21:>>1[saga]
2011/03/28(月) 22:37:22.06 ID:gJVBoKdj0
そんなこんなで発足してから、一週間が経過した。夏原と春野さんは宛がわれた部室に顔を出すことはあまり無い。
春野さんが冬森さんと一緒に帰るために帰り際に顔を出すのはノーカウントだろう。
もともと二人はわりと忙しい人であるし、絵本を製作することに関しては積極的ではなかった。
あくまでも僕達の活動を応援するというのが二人の名目であり、それには部活として成立するための頭数に自らをカウントするというのも入っているのであろう。
そんなわけで、僕は冬森さんと今日も二人きりだ。冬森さんはよほど集中しているのか真剣な眼差しで原稿用紙にペンを走らせている。
彼女の表情はほころんでいて、実に楽しそうだった。
小説じゃないわけだから、文字数は多くないのだと思う。
それでも僕から見たら結構な枚数いっているので僕に対する絵の注文とか、その他色々な書き込みもされているのだろう。
それにしても楽しそうだ。創作というのは元来そういうものでなければならない。苦しみながらかいたりするなんていうのは嘘だ。

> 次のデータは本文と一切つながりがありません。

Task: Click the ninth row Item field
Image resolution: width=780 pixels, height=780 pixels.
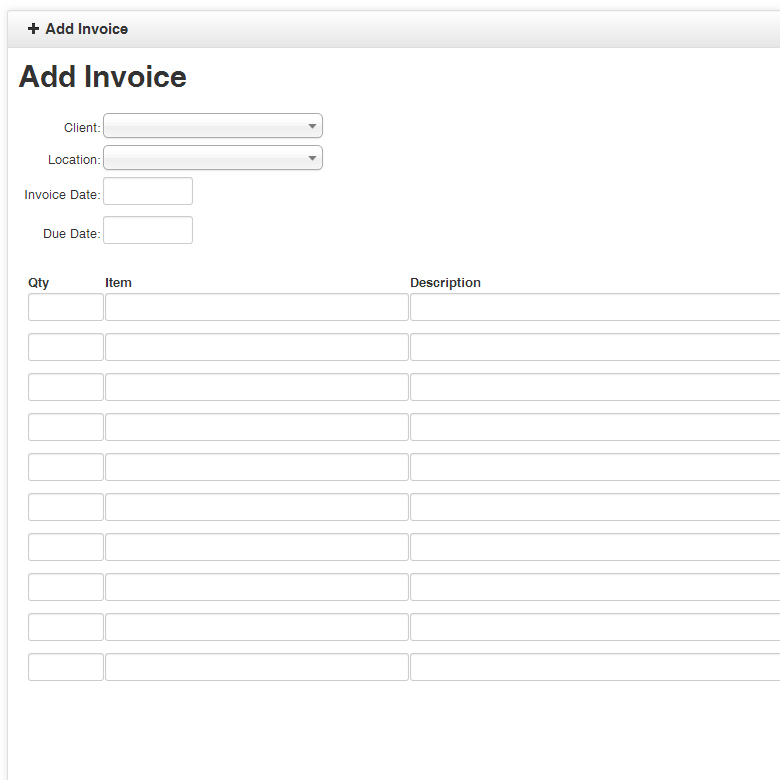Action: 257,627
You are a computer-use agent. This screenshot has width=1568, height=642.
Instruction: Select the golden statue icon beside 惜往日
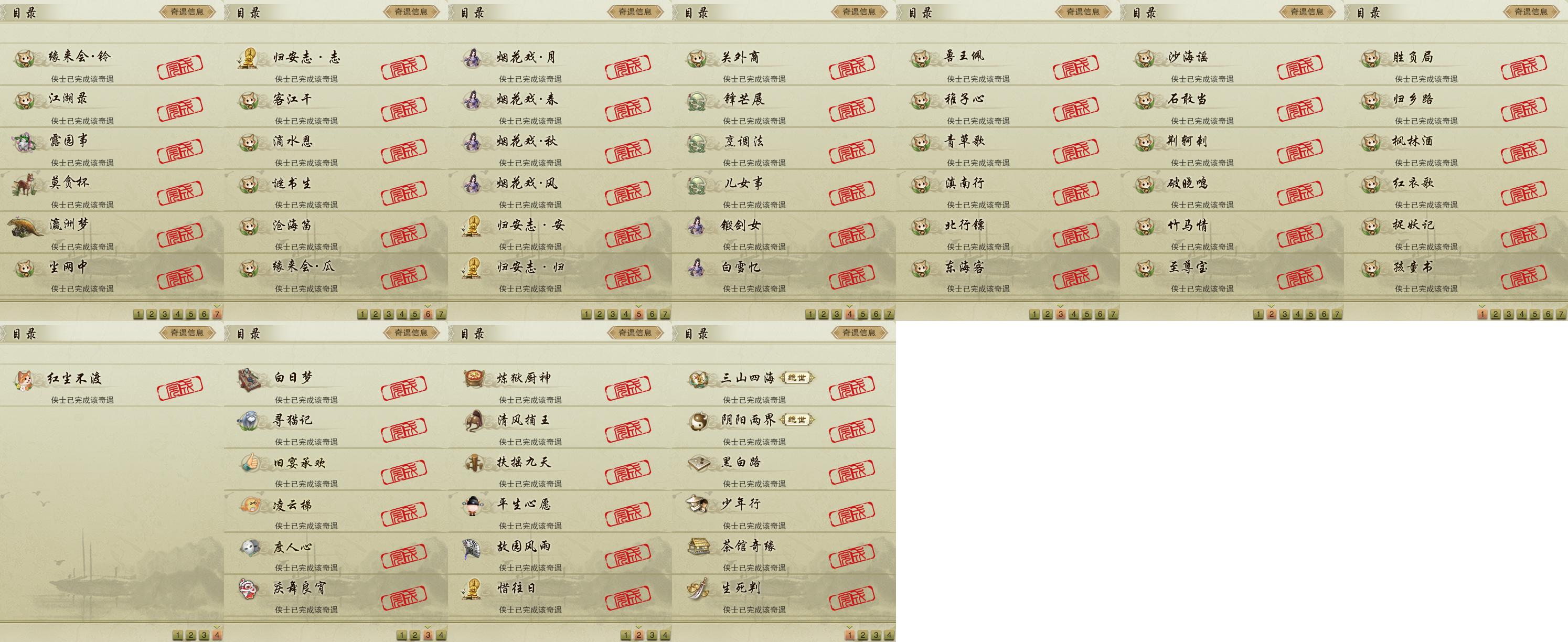pyautogui.click(x=472, y=588)
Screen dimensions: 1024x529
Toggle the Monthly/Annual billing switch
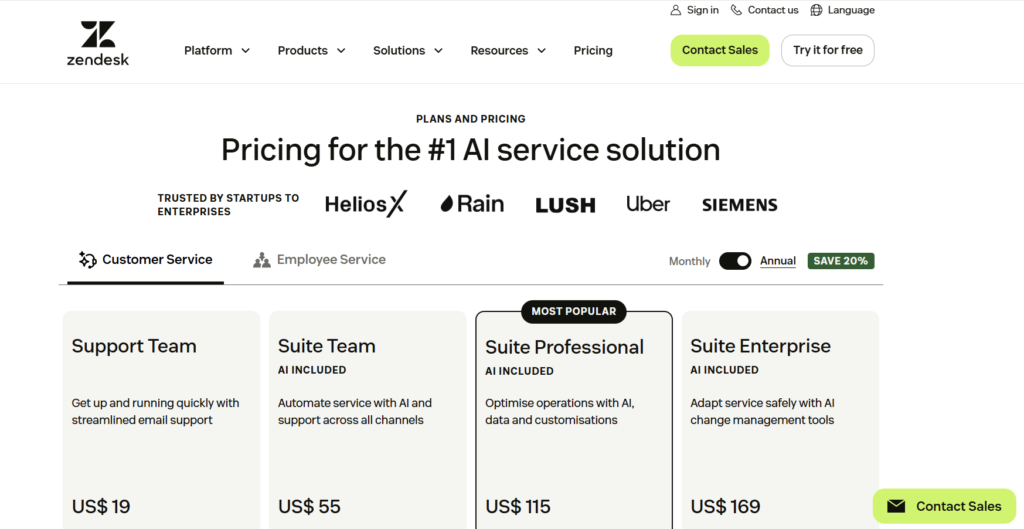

そんなのは自分のしたいことではない。自分が表現したい世界ではないのだから、苦痛に決まっている。
そんな苦痛の中僕らはいたのだろうから、この絵本部という場所はまさしく天国になるだろう。少し言いすぎかもしれないが。
しばらくして、一枚書き終えたのか冬森さんが笑みを浮かべながら僕にソレを手渡してきた。
内容は、ある女の子がカフェオレを飲みながらボヤいているとカフェオレの海に落ちてしまった……というものだ。
絵本らしいメルヘンな路線らしい。これを僕が絵にするとなるとおおよそ二枚のイラストになるだろう。
つまりは、女の子がボヤいているシーンと、海に落ちてしまったシーンだ。
思ったより出来上がった絵本のページ数は多くなってしまいそうだが、そこはまぁ後々微調整していけばいい。